Would you give the data below back exactly as it reads?

* **Record set**
--- START ---

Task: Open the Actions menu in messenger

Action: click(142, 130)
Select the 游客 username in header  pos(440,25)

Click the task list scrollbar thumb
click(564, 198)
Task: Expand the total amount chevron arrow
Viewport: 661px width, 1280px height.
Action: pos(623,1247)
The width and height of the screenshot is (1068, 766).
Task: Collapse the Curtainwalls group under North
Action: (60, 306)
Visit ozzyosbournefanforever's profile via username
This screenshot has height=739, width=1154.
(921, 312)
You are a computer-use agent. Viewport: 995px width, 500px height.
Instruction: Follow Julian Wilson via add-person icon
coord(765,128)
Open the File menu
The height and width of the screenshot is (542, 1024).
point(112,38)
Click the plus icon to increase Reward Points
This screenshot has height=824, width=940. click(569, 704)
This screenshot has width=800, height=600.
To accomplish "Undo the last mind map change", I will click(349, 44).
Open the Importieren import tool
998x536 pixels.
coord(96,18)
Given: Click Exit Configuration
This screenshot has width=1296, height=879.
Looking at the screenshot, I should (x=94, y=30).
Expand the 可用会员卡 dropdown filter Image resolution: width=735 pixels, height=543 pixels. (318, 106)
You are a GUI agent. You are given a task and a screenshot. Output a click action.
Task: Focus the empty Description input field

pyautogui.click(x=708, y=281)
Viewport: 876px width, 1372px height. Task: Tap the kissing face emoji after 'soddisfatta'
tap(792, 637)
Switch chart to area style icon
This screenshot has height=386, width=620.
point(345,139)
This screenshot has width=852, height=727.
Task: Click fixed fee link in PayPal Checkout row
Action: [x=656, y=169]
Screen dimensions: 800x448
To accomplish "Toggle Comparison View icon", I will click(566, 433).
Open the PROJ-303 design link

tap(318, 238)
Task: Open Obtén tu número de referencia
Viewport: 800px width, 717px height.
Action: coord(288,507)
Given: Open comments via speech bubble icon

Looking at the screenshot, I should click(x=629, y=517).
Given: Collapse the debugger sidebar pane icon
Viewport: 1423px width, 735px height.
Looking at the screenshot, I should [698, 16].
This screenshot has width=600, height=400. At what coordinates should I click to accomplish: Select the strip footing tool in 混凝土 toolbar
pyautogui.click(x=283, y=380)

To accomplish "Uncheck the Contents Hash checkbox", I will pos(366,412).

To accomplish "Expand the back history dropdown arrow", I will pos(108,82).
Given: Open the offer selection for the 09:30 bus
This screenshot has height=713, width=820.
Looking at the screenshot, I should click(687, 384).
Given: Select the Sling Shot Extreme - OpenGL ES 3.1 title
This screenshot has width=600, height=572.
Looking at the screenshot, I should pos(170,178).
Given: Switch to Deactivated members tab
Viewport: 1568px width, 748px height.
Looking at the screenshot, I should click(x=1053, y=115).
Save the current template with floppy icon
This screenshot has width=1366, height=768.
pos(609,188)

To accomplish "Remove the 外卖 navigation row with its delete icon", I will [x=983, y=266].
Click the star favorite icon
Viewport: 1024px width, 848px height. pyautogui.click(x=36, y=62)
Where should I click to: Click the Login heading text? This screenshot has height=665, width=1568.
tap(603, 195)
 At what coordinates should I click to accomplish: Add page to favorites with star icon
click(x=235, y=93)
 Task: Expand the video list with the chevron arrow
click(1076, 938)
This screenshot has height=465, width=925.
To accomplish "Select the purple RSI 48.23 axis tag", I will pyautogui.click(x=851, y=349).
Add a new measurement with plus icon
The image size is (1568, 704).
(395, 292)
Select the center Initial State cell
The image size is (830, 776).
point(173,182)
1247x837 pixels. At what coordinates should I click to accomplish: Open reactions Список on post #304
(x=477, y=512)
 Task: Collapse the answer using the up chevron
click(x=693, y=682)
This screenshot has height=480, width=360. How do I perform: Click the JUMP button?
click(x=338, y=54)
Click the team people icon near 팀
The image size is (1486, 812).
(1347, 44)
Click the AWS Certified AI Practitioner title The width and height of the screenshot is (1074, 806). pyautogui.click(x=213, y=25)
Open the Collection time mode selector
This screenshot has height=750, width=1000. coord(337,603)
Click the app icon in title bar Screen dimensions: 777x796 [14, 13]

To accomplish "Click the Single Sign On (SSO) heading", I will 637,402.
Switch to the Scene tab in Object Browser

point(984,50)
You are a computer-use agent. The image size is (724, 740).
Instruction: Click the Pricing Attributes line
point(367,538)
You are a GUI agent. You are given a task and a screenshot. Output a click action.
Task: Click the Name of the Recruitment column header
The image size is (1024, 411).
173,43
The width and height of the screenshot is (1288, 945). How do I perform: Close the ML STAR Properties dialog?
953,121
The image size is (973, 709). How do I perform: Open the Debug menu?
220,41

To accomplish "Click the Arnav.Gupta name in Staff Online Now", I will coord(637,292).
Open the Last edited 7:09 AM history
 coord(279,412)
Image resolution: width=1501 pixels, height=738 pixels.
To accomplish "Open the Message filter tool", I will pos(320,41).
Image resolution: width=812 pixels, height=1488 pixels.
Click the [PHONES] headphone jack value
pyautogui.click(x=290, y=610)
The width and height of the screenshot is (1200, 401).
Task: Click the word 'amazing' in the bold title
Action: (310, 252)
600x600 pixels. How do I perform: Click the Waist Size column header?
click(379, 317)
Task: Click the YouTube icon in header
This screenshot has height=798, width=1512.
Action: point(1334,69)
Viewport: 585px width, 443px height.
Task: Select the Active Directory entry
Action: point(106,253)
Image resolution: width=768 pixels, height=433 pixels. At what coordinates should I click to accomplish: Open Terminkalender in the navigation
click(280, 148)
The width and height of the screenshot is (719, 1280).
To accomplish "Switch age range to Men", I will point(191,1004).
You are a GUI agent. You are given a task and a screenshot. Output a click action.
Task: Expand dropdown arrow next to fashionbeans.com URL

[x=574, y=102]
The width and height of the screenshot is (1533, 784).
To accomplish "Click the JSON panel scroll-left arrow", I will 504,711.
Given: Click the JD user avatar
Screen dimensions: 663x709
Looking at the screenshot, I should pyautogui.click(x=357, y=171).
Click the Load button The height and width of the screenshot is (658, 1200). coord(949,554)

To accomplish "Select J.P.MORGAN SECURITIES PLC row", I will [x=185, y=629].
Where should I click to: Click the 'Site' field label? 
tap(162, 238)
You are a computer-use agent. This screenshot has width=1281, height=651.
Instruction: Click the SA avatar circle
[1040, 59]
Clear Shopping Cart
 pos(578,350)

--- END ---

* **Written response**
Task: Open the Actions menu in messenger

Action: click(142, 130)
Select the 游客 username in header  pos(440,25)

Click the task list scrollbar thumb
click(564, 198)
Task: Expand the total amount chevron arrow
Viewport: 661px width, 1280px height.
Action: pos(623,1247)
The width and height of the screenshot is (1068, 766).
Task: Collapse the Curtainwalls group under North
Action: (60, 306)
Visit ozzyosbournefanforever's profile via username
This screenshot has height=739, width=1154.
(921, 312)
You are a computer-use agent. Viewport: 995px width, 500px height.
Instruction: Follow Julian Wilson via add-person icon
coord(765,128)
Open the File menu
The height and width of the screenshot is (542, 1024).
point(112,38)
Click the plus icon to increase Reward Points
This screenshot has height=824, width=940. click(569, 704)
This screenshot has width=800, height=600.
To accomplish "Undo the last mind map change", I will click(349, 44).
Open the Importieren import tool
998x536 pixels.
coord(96,18)
Given: Click Exit Configuration
This screenshot has width=1296, height=879.
Looking at the screenshot, I should (x=94, y=30).
Expand the 可用会员卡 dropdown filter Image resolution: width=735 pixels, height=543 pixels. (318, 106)
You are a GUI agent. You are given a task and a screenshot. Output a click action.
Task: Focus the empty Description input field

pyautogui.click(x=708, y=281)
Viewport: 876px width, 1372px height. Task: Tap the kissing face emoji after 'soddisfatta'
tap(792, 637)
Switch chart to area style icon
This screenshot has height=386, width=620.
point(345,139)
This screenshot has width=852, height=727.
Task: Click fixed fee link in PayPal Checkout row
Action: [x=656, y=169]
Screen dimensions: 800x448
To accomplish "Toggle Comparison View icon", I will click(566, 433).
Open the PROJ-303 design link

tap(318, 238)
Task: Open Obtén tu número de referencia
Viewport: 800px width, 717px height.
Action: coord(288,507)
Given: Open comments via speech bubble icon

Looking at the screenshot, I should click(x=629, y=517).
Given: Collapse the debugger sidebar pane icon
Viewport: 1423px width, 735px height.
Looking at the screenshot, I should [698, 16].
This screenshot has width=600, height=400. At what coordinates should I click to accomplish: Select the strip footing tool in 混凝土 toolbar
pyautogui.click(x=283, y=380)

To accomplish "Uncheck the Contents Hash checkbox", I will pos(366,412).

To accomplish "Expand the back history dropdown arrow", I will pos(108,82).
Given: Open the offer selection for the 09:30 bus
This screenshot has height=713, width=820.
Looking at the screenshot, I should click(687, 384).
Given: Select the Sling Shot Extreme - OpenGL ES 3.1 title
This screenshot has width=600, height=572.
Looking at the screenshot, I should pos(170,178).
Given: Switch to Deactivated members tab
Viewport: 1568px width, 748px height.
Looking at the screenshot, I should click(x=1053, y=115).
Save the current template with floppy icon
This screenshot has width=1366, height=768.
pos(609,188)

To accomplish "Remove the 外卖 navigation row with its delete icon", I will [x=983, y=266].
Click the star favorite icon
Viewport: 1024px width, 848px height. pyautogui.click(x=36, y=62)
Where should I click to: Click the Login heading text? This screenshot has height=665, width=1568.
tap(603, 195)
 At what coordinates should I click to accomplish: Add page to favorites with star icon
click(x=235, y=93)
 Task: Expand the video list with the chevron arrow
click(1076, 938)
This screenshot has height=465, width=925.
To accomplish "Select the purple RSI 48.23 axis tag", I will pyautogui.click(x=851, y=349).
Add a new measurement with plus icon
The image size is (1568, 704).
(395, 292)
Select the center Initial State cell
The image size is (830, 776).
point(173,182)
1247x837 pixels. At what coordinates should I click to accomplish: Open reactions Список on post #304
(x=477, y=512)
 Task: Collapse the answer using the up chevron
click(x=693, y=682)
This screenshot has height=480, width=360. How do I perform: Click the JUMP button?
click(x=338, y=54)
Click the team people icon near 팀
The image size is (1486, 812).
(1347, 44)
Click the AWS Certified AI Practitioner title The width and height of the screenshot is (1074, 806). pyautogui.click(x=213, y=25)
Open the Collection time mode selector
This screenshot has height=750, width=1000. coord(337,603)
Click the app icon in title bar Screen dimensions: 777x796 [14, 13]

To accomplish "Click the Single Sign On (SSO) heading", I will 637,402.
Switch to the Scene tab in Object Browser

point(984,50)
You are a computer-use agent. The image size is (724, 740).
Instruction: Click the Pricing Attributes line
point(367,538)
You are a GUI agent. You are given a task and a screenshot. Output a click action.
Task: Click the Name of the Recruitment column header
The image size is (1024, 411).
173,43
The width and height of the screenshot is (1288, 945). How do I perform: Close the ML STAR Properties dialog?
953,121
The image size is (973, 709). How do I perform: Open the Debug menu?
220,41

To accomplish "Click the Arnav.Gupta name in Staff Online Now", I will coord(637,292).
Open the Last edited 7:09 AM history
 coord(279,412)
Image resolution: width=1501 pixels, height=738 pixels.
To accomplish "Open the Message filter tool", I will pos(320,41).
Image resolution: width=812 pixels, height=1488 pixels.
Click the [PHONES] headphone jack value
pyautogui.click(x=290, y=610)
The width and height of the screenshot is (1200, 401).
Task: Click the word 'amazing' in the bold title
Action: (310, 252)
600x600 pixels. How do I perform: Click the Waist Size column header?
click(379, 317)
Task: Click the YouTube icon in header
This screenshot has height=798, width=1512.
Action: point(1334,69)
Viewport: 585px width, 443px height.
Task: Select the Active Directory entry
Action: point(106,253)
Image resolution: width=768 pixels, height=433 pixels. At what coordinates should I click to accomplish: Open Terminkalender in the navigation
click(280, 148)
The width and height of the screenshot is (719, 1280).
To accomplish "Switch age range to Men", I will point(191,1004).
You are a GUI agent. You are given a task and a screenshot. Output a click action.
Task: Expand dropdown arrow next to fashionbeans.com URL

[x=574, y=102]
The width and height of the screenshot is (1533, 784).
To accomplish "Click the JSON panel scroll-left arrow", I will 504,711.
Given: Click the JD user avatar
Screen dimensions: 663x709
Looking at the screenshot, I should pyautogui.click(x=357, y=171).
Click the Load button The height and width of the screenshot is (658, 1200). coord(949,554)

To accomplish "Select J.P.MORGAN SECURITIES PLC row", I will [x=185, y=629].
Where should I click to: Click the 'Site' field label? 
tap(162, 238)
You are a computer-use agent. This screenshot has width=1281, height=651.
Instruction: Click the SA avatar circle
[1040, 59]
Clear Shopping Cart
 pos(578,350)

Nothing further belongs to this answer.